NuTonomy’s core technology and its connections with Singapore trace back about a decade at MIT. In 2006, Frazzoli joined an MIT team developing an autonomous vehicle for a Defense Advanced Research Projects Agency grant. In 2009, he joined the Singapore-MIT Alliance for Research and Technology (SMART) Future of Urban Mobility project with aims of developing driverless taxis for Singapore.
Over the years, Frazzoli helped develop and test driverless golf carts in a Singaporean public garden through SMART, and teamed up with Iagnemma, who is a principal research scientist in MIT’s Department of Mechanical Engineering and the director of MIT’s Robotic Mobility Group, on other autonomous-vehicle projects. Both Frazzoli and Iagnemma also spent years lecturing far and wide about the benefits of driverless cars, to researchers and automakers.

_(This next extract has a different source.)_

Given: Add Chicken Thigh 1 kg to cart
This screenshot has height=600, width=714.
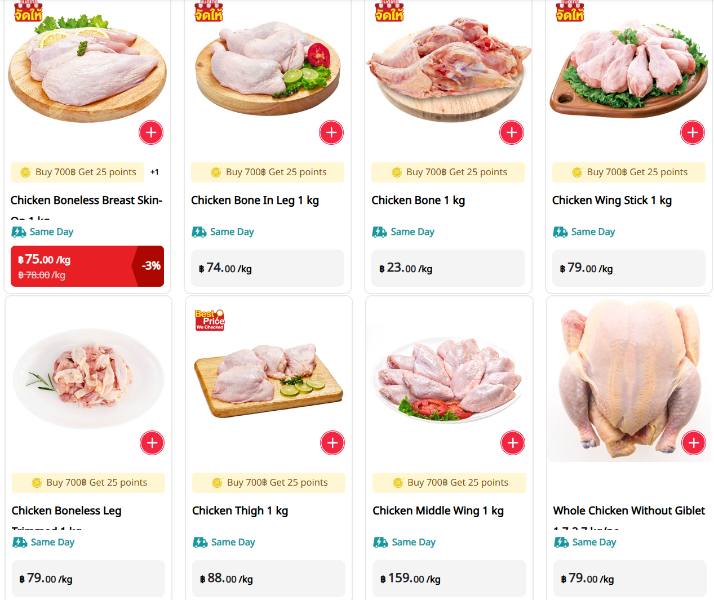Looking at the screenshot, I should (x=332, y=442).
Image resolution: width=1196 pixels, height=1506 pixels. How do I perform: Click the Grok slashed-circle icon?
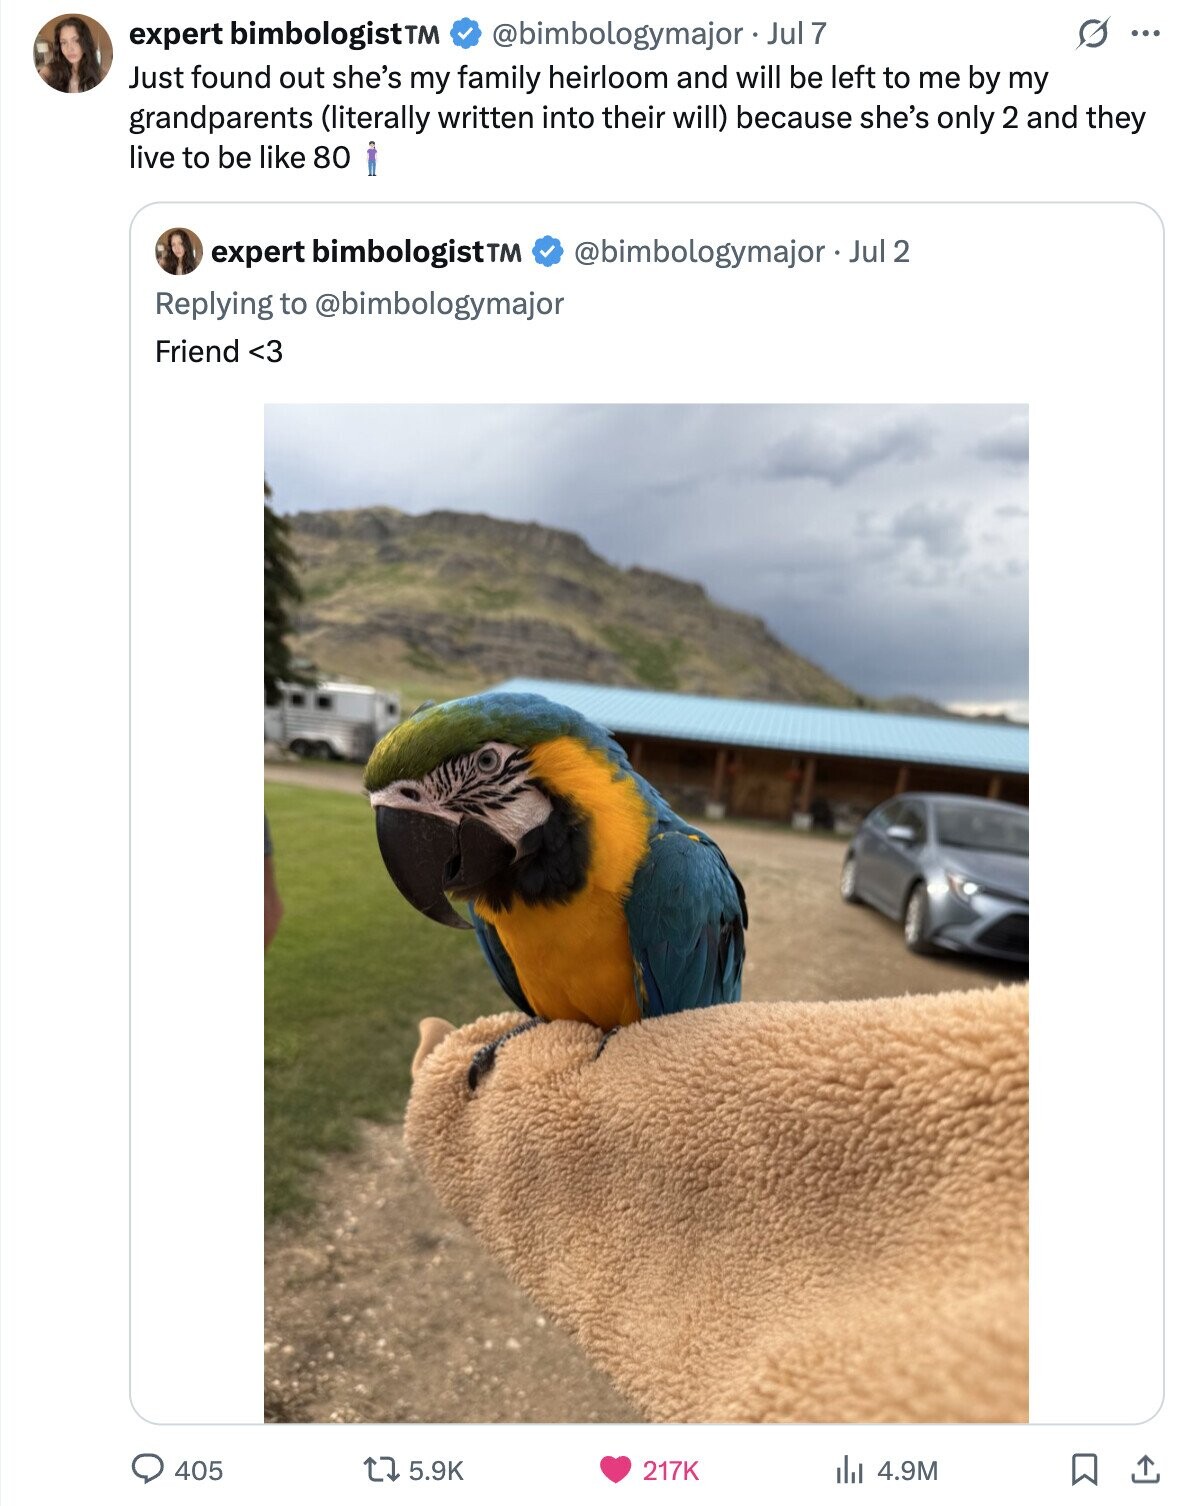1092,34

“But no one was paying attention,” Frazzoli says. “So we figured we need to [develop driverless cars] ourselves.”
In 2013, they launched nuTonomy as an autonomous-car consulting service, before pivoting to a full-fledged autonomous taxi service provider for Singapore last year.
But focusing on Singapore instead of the United States wasn’t just about Frazzoli’s strong ties there: “[Singapore is] concerned with reducing congestion and trying to get the public to use public transportation as much as possible,” Frazzoli says. “At the same time, they’re facing an increase in population by 30 percent within 20 years or so. You cannot keep buying more buses and digging more subway lines. [Singapore] sees [driverless taxis] as a critical vision for their future.”

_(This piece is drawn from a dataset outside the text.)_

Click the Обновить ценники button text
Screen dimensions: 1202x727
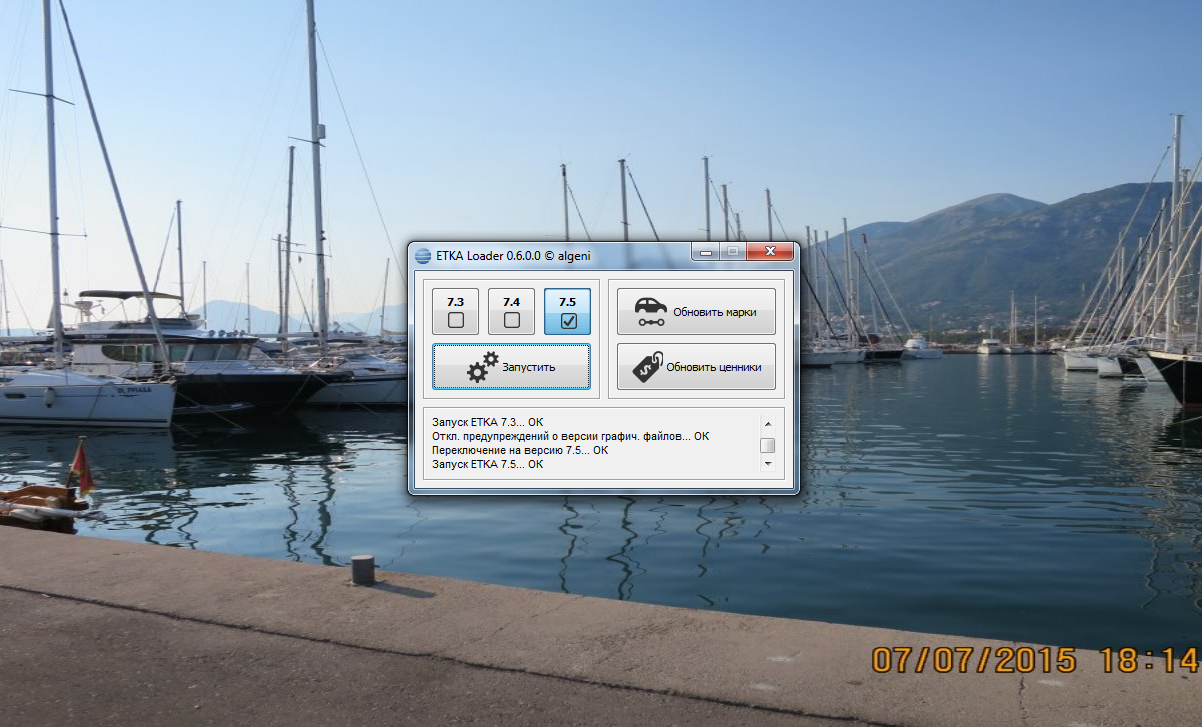714,367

While developing its driverless taxi fleet, nuTonomy has bootstrapped through small contract projects for automakers. For Jaguar Land Rover, for instance, nuTonomy is developing an autonomous parking feature that will drop off a rider at, say, a shopping center and find its own spot in the parking lot. Such gigs have helped the company grow to 25 employees in Cambridge and Singapore offices, build relationships with the auto industry, and further develop its own software. “Before we get cars driving on the road, we need to be able to park,” Frazzoli says.
As nuTonomy’s driverless taxis in Singapore start getting noticed — along with the those by Google, Uber, and Tesla — Frazzoli anticipates politicians and the public will see the benefits of the technology. “As soon as people start seeing this is real and this is working, and this is the benefit it can provide to the public, then … people will start seeing that this can provide a solution to the mobility problem in big urban centers,” Frazzoli says.